2) The role of protein.
Protein helps build and repair muscles, hair, nails, and skin. For light and short duration exercise, protein does not act as a primary source of energy. However, as exercise duration increases, protein can help to maintain stable blood sugar levels. Protein should make up approximately 10% to 30% of total energy intake and consist of lean meats, chicken, tuna, eggs, and full fat (no added sugar) dairy. Protein needs for school-age athletes can be met through balanced meals and snacks that contain protein.
3) The role of fats.
Fat is necessary to absorb fat-soluble vitamins (A, D, E, K) and provide essential fatty acids. Fat should comprise 25% to 35% of total daily intake. Fat is a calorie-dense source of energy but is more difficult for the body to use during exercise. The addition of increased quantities of healthy fat sources in the daily diet can be helpful for replenishing energy expended during regular training sessions. Healthy fat sources include avocado, nuts/nut butters, and olive oil (limit fats from chips, candy, and fried foods).
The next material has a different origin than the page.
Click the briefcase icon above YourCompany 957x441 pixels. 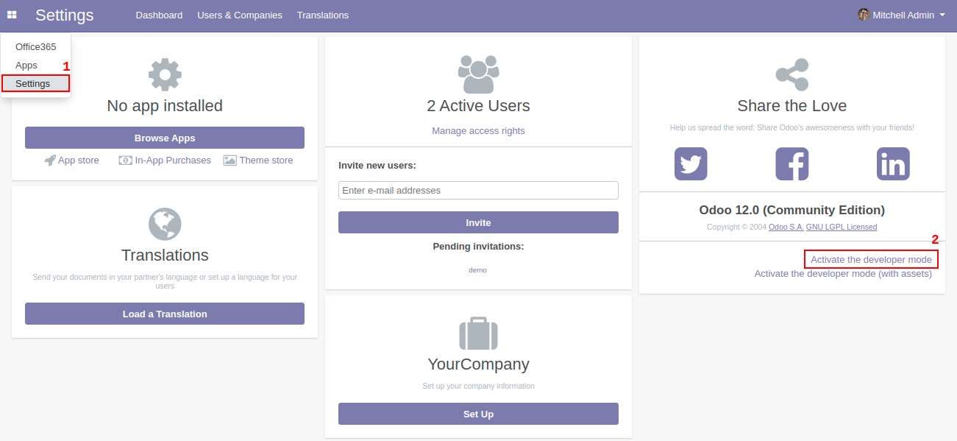click(x=478, y=334)
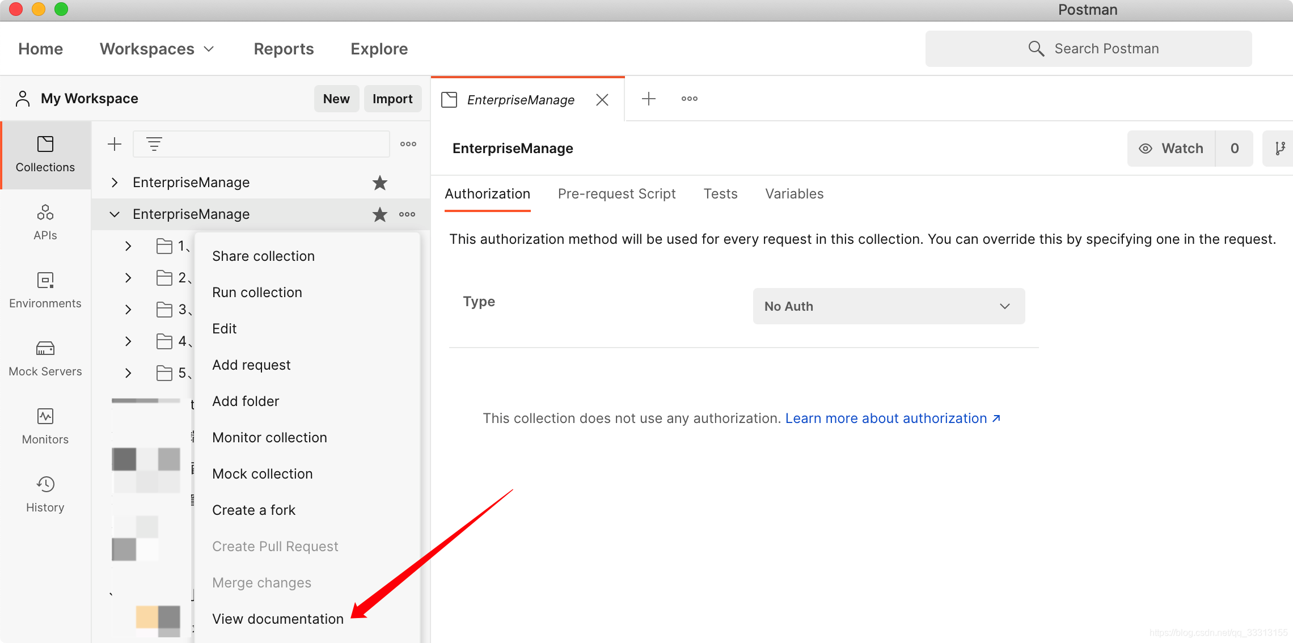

4) The importance of Vitamin D for sports performance.
Although there are many vitamins and minerals required to keep kids healthy, one of the most important micronutrients for athletes is Vitamin D. Vitamin D is necessary for bone health and the absorption and regulation of calcium, which is responsible for muscle contraction. Athletes living in northern latitudes and/or athletes who train indoors (basketball players, gymnasts, martial artists, etc.) are more likely to be Vitamin D deficient, which can have a negative impact on speed, power, and the capacity to perform aerobic exercise to the fullest. Try Renzo’s Dynamite D3 for your athlete as a complement to their diet.
5) Give this nutritious overnight oats recipe a try!
Got an early sporting event? Try this recipe for a quick, no-cook breakfast that kids can help prepare! It can be made ahead of time to ensure your athlete is properly fueled.
- 1c plain full fat Greek yogurt
- 2-4T honey or maple syrup
- 1c milk of choice
- 1.5c rolled oats
- Fruit of choice for topping
Combine all ingredients in a bowl and mix well. Transfer to two 8oz jars. Keep in the fridge overnight for an easy breakfast kids can eat right out of the jar. This can be modified with other additions such as chia seeds, cinnamon, peanut butter, and sliced almonds.
Renzo's Vitamins provides general recommendations, not to be construed as medical advice.